A given label can, in particular, characterize features of an object, including its probability of existence, size or extent, an angle such as an elevation angle, a position or coordinates, an orientation and/or a class of the object. Each label can, in particular, include a description of an object in the form of an oriented bounding box (OBB).

In the case of a plurality of objects (i.e. in the case of a plurality of objects being characterized by the label set), the label set comprises a plurality of labels, each label characterizing features of the relevant object. A label set is assigned a label set time point (a timestamp).

The training data can describe at least one coherent scene (of a traffic event), in particular a scene of a traffic event in the vicinity of an ego vehicle. The scene can include a plurality of the data segments.

The measurements from at least one environmental sensor can originate from at least one environmental sensor of an ego vehicle or be assigned to at least one environmental sensor of an ego vehicle.

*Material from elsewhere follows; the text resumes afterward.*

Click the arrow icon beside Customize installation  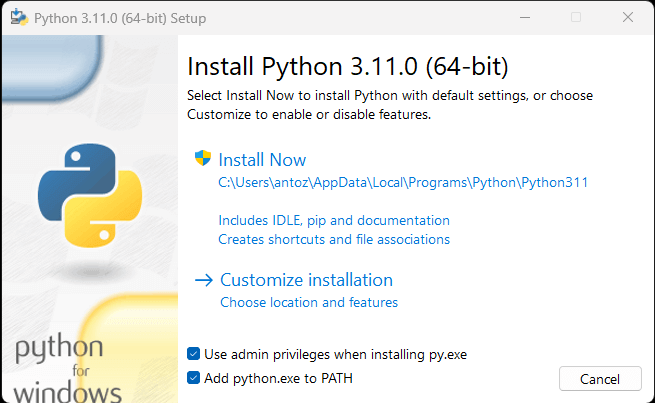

The data segment of the training data may also include ego movement data, in particular ego vehicle movement data (movement data of the ego vehicle). The respective ego movement data can be assigned to respective ego time points. The ego time point can correspond to a measurement time point (time point of a measurement) or a label (set) time point (time point of a label set). The ego movement data can include: speed, acceleration and/or yaw rate of the ego vehicle.

According to an example embodiment of the present invention, the modified data can include ego movement data, in particular ego movement data (or the ego movement data) of the data segment.

The method may further include: changing the measurements and the label set of a data segment or the modified data generated based on a data segment, the changing including at least one of: truncating the at least one measurement and the label set, (spatially) shifting the at least one measurement and the label set, (spatially) flipping or mirroring the at least one measurement and the label set, e.g. with respect to a coordinate axis or a coordinate (e.g. a Cartesian coordinate), scaling the at least one measurement and the label set, and rotating the at least one measurement and the label set. This allows the detection performance of the trained model to be further improved. The changing can be carried out before the modified data are generated, the modified data then being generated based on the changed data. The changing can be performed after the modified data have been generated, the modified data then being changed. The originally provided training data can be retained and provided again for further training periods.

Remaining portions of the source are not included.